Culinary Acculturation
In 1924, Congress passed the Johnson-Reed Immigration Act which essentially froze all new Jewish immigration from Eastern Europe. This reactionary piece of legislation capped immigration to percentages based on the countries of origin as recorded in the 1890 census, stopping most immigration from non-Western European countries. This set the stage for the mass-murder of Jews during the Nazi Holocaust (1933-1945), as refugees fleeing Europe were turned away at American ports.
By that point, there were already many Jewish immigrants in the United States, concentrated in large cities, chief among them New York. The majority of them were Eastern European Jews. As these immigrants began to marry and have children, many of their descendants began to assimilate and acculturate, and identify as Americans. Immigrant parents wanted the American Dream for their children. They encouraged their kids to go to college and pursue professional degrees, creating cadres of Jewish doctors, lawyers, and accountants. There were quotas restricting the number of Jewish students at many top tier universities until the 1950s, a legacy of American antisemitism.
For some, acculturating to America meant secularizing while remaining deeply committed to their cultural and ethnic identity as Jews. The establishment that most symbolizes this change in American Judaism is the kosher-style deli. These institutions, epitomized by Katz’s and the 2nd Avenue Deli in New York or Canter’s in Los Angeles, combine the meat delikatessen and the dairy appetizing store into one location, where the majority of the dietary restrictions are relaxed. Most explicit treif (“torn”, un-kosher) products (like pork chops or lobster) are eschewed, with an exception often made for bacon. Similarly, meat and milk are not often mixed except on sandwiches like the Rueben or a classic American cheeseburger. These changes to Jewish foodways, at least in this generation, did not penetrate the sacred bubble of the home kitchen but were largely embraced outside of the home.
For those raised during this Golden Age of the Jewish deli, these places spark nostalgia so palpable that it has been passed down through the generations. The deli (along with the JCC) is a secular synagogue, a safe space for Jews to gather together, gossiping over delicacies. At the deli, the dishes of an entire calendar year can all be made-to-order: Purim hamantaschen, Passover matzah brei, Shavuot cheesecake, Rosh Hashanah brisket, Hanukkah latkes, chicken noodle soup and a bagel with lox can all grace the same table.
On a side note, the Jews that eat Chinese food on Christmas are participating in a uniquely Jewish tradition. This tradition, a common pop culture trope, originated due to the close geographic proximity of Jewish and Chinese immigrants in New York City, neither of whom celebrate Christmas. Additionally, for Jewish immigrants who keep kosher Chinese food has very little dairy. The meat, while often the very treif pork, is chopped finely and mixed into dishes like dumplings or fried rice. Lastly, many Jewish immigrants could feel at home surrounded by the exoticism and cultural otherness of the Chinese restaurants, especially compared to the explicitly Christian decor of neighboring German, Irish, or Italian restaurants.

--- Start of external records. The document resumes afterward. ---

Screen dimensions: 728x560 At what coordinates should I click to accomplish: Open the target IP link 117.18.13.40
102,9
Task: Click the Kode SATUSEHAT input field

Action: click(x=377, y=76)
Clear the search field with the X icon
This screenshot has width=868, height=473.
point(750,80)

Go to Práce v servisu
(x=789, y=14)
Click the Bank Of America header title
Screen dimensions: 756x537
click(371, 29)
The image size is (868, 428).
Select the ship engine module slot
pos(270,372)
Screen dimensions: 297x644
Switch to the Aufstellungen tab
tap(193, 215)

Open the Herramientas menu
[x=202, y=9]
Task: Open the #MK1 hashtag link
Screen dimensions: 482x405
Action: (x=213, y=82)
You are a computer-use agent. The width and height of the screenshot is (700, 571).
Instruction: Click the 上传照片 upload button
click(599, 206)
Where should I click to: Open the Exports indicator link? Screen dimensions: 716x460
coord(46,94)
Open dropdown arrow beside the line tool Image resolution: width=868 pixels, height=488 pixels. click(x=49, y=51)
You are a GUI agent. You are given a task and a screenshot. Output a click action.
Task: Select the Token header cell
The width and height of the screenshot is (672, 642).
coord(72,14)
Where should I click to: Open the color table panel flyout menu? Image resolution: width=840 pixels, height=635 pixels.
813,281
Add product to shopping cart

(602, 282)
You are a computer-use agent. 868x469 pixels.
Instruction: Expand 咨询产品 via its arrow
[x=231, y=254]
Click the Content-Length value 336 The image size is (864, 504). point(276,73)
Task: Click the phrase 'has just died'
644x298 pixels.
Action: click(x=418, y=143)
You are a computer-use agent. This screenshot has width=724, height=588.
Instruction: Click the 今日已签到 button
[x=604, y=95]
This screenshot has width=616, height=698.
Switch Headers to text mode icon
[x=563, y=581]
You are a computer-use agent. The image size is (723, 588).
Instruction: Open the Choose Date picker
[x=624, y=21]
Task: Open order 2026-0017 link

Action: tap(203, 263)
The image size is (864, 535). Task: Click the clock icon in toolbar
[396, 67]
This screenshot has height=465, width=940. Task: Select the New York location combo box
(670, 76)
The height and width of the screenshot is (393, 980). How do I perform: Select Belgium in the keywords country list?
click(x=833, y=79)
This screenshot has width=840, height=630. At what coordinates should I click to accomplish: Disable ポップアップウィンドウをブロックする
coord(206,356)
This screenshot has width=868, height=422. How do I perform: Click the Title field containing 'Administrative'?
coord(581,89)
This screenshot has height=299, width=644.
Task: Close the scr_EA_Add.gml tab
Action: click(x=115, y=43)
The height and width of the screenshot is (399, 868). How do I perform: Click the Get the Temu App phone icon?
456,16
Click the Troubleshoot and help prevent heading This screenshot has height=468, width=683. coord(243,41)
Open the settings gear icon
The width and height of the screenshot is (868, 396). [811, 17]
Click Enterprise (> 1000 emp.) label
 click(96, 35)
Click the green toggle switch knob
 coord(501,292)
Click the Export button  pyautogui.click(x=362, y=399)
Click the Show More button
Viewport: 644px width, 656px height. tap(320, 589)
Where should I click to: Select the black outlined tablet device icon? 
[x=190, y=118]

During the mid century, the Jewish kitchen was fully modernized alongside the rest of America. Industrially produced food began to arrive in American kitchens in the late 1800s, but until the mass-production and rationing of WWII, most staple food items were still made at home. The Manischewitz Company, famous for machine-made square matzah, was founded in 1888 in Cincinnati, Ohio and now is one of the world’s largest kosher food producers. Kosher certification agencies, like the OU and Star-K, also came about with the rise of industrial kosher food manufacturing. These agencies hire rabbis that are trained in the laws of kashrut and who supervise the production of ingredients, charging a fee for the service. Once supervised, food manufacturers are able to claim that their product is kosher, opening their market to the kosher-conscious consumer. Industrial kosher slaughterhouses were also on the rise in this period, many with conditions not much better than those described in Upton Sinclair’s The Jungle. However, this meant that kosher meat was much more accessible than it had been in Europe, shaping the dietary habits of Jews, no matter their income level.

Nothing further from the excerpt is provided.